I am tired of the endless rounds of creams and lotions that I used to slather on my aging skin, hoping against hope that in due time I would reap some benefit from them, that the law of sowing and reaping would somehow trump the laws of entropy and aging. I can scarcely believe I once enjoyed lining them up carefully on the counter top before I stepped in the shower - the thick moisturizer and the sunscreen, the specially formulated eye cream, the lip moisturizer, the body oil, the special cream for dry elbows, the oil for my legs, the balm for the heels which were constantly on display in sandals when we lived in the tropics. Now it's all I can do to remember to apply the all important anti-perspirant. I'm just tired of it.

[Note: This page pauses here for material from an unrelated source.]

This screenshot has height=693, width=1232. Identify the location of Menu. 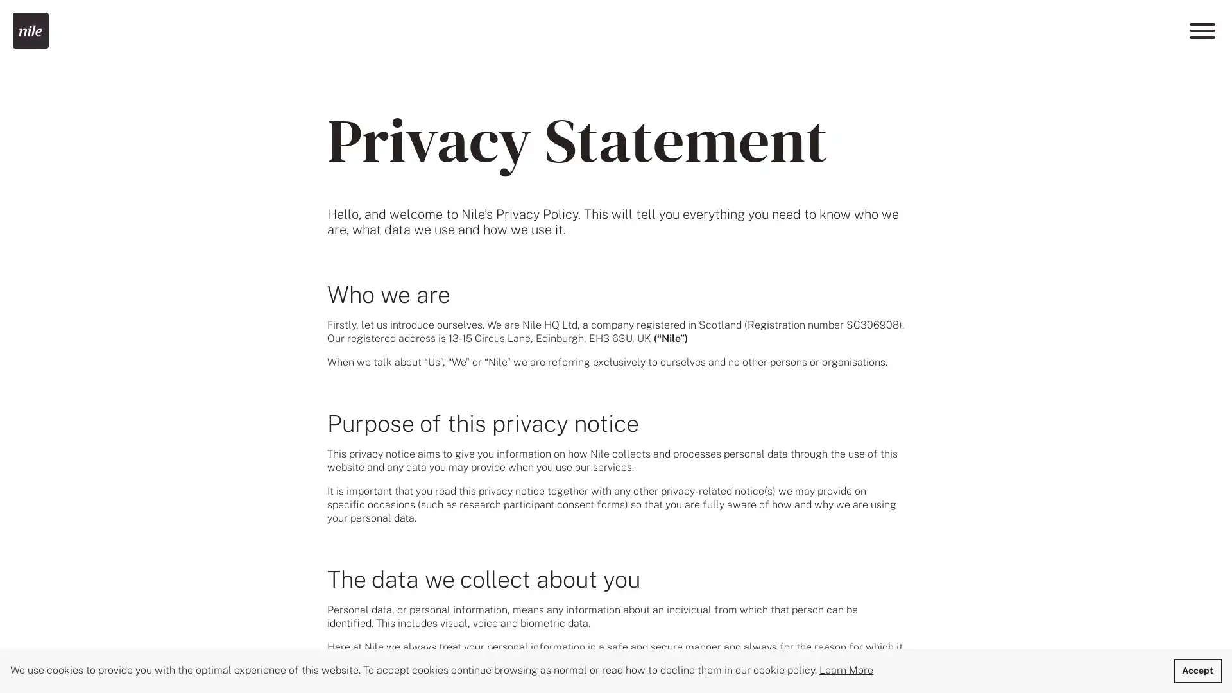
(1201, 30).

I used to look forward eagerly to my daily walk - the chance to clear my head, to break a sweat, to feel like I was growing stronger and healthier with each step, the challenge of covering more ground in less time each day. But these days the cold weather feels like a barrier erected at every doorway of my house. The biting chill and the hard cold scratch my throat and sting my nostrils when I do manage to put on enough layers to venture past my driveway. My clothes are heavy, my thick socks make my boots feel confining and unpleasant, I feel like I can't ever get a really satisfying breath because my lungs are tight against the cold. I wheeze and cough. I am tired of making myself do this when the pleasure is gone. I have grown weary of it.



I m weary of grocery shopping and bargain hunting, of buying clothes for my kids and of folding clean, fresh smelling laundry. I begrudge the trips to the produce store that I used to love, and I let the towels pile up in the bathroom hamper. I can't find boots that fit everyone, while all my kids friends' are happily ice sakting I can't muster the energy to shop for one more piece of winter sporting equipment. My eight year old has asked me many times in the last few weeks, "Is this the dead of winter?" and while my mind has consulted the calendar and answered, "No, that is probably still weeks away . . . ." my heart has sunk under the question. The very metaphor depresses me. I'm just weary.



Is it winter? Is it age? Did I just have too many children for my personal resources? Is it the after Christmas slump? Will I feel better when the days grow longer as I know they must? Will I ever have any motivation again? I don't know - how could anyone know? I want to follow the example of Father Abraham, who hoped against hope, who considered the deadness of his own body, but still grew strong in faith because he believed that God was faithful. I want to fix my eyes on the joys that are still before me, I want to save the earth and reduce my risk of heart disease and stroke. I want to regain some motivation for this everlasting well-doing. But until then, I need to strap on my snow shoes and put one foot in front of the other and make d0 with the shallow breaths I can take. I hope to faint not.